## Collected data
= Beginning of Section =

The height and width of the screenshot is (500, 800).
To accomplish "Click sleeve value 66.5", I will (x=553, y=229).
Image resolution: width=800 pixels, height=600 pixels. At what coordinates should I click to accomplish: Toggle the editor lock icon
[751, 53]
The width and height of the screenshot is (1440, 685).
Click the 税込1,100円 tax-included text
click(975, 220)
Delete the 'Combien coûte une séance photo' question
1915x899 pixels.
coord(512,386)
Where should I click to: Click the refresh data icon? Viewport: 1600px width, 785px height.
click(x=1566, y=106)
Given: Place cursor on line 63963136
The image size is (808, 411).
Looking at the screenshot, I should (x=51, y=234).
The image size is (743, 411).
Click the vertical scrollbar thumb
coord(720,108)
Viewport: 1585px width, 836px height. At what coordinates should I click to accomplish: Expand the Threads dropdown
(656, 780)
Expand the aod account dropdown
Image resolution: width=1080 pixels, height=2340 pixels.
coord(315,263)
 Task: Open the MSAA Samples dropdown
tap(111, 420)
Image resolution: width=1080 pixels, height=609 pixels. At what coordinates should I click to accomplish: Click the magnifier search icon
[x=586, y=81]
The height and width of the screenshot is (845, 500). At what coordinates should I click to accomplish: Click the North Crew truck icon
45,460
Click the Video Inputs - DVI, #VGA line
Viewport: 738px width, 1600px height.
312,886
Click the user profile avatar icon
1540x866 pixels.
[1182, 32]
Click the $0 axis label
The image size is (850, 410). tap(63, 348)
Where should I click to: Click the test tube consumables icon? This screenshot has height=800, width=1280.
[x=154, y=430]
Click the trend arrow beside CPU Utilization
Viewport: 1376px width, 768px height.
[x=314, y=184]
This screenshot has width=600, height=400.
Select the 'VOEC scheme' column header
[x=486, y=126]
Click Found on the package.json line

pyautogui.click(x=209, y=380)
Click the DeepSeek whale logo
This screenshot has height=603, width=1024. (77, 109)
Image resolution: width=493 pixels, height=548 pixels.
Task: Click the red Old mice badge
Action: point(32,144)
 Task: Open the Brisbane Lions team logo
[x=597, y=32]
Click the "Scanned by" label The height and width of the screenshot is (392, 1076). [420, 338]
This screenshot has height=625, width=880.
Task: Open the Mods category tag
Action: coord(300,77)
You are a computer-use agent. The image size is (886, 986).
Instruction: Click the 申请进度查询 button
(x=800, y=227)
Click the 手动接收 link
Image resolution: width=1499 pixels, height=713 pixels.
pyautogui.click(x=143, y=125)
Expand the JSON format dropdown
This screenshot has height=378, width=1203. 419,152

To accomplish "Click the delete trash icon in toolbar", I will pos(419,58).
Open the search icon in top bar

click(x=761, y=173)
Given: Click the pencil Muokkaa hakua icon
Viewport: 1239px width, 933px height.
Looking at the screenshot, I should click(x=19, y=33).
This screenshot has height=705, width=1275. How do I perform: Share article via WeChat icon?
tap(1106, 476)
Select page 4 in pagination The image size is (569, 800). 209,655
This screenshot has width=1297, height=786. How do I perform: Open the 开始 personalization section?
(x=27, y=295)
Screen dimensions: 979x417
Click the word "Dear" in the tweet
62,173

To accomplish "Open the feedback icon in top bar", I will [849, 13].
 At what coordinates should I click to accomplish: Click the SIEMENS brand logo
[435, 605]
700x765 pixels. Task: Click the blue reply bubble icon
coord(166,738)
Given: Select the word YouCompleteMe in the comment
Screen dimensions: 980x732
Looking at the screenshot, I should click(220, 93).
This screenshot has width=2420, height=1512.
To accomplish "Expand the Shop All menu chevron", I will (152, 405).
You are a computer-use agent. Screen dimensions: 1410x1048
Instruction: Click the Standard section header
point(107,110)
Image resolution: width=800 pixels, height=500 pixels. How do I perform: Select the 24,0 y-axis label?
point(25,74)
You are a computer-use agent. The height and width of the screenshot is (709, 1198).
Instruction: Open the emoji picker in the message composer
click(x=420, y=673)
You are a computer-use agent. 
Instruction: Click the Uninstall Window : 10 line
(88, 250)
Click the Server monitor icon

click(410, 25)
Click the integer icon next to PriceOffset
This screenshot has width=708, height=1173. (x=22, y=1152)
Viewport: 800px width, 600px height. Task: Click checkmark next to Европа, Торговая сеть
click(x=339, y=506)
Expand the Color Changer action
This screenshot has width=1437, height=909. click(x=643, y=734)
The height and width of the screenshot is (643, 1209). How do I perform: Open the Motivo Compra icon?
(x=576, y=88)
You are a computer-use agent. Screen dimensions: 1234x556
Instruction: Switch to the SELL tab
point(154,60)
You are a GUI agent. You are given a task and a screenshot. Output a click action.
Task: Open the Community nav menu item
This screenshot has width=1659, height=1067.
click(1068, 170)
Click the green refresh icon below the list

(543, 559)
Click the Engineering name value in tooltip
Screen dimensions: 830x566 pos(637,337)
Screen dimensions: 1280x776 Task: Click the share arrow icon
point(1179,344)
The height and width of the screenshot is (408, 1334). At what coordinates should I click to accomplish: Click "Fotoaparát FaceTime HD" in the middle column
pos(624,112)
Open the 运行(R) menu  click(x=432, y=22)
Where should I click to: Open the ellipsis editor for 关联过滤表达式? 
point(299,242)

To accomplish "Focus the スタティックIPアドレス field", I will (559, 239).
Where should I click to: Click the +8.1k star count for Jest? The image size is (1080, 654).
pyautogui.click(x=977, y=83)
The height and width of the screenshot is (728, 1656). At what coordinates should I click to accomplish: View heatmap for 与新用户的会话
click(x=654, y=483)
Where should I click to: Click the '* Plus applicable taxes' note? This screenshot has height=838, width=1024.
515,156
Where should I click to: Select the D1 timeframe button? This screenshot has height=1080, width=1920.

= End of Section =

Lines containing the word "computer": how many are there in the data above? Reply with only that number.

## Answer section
5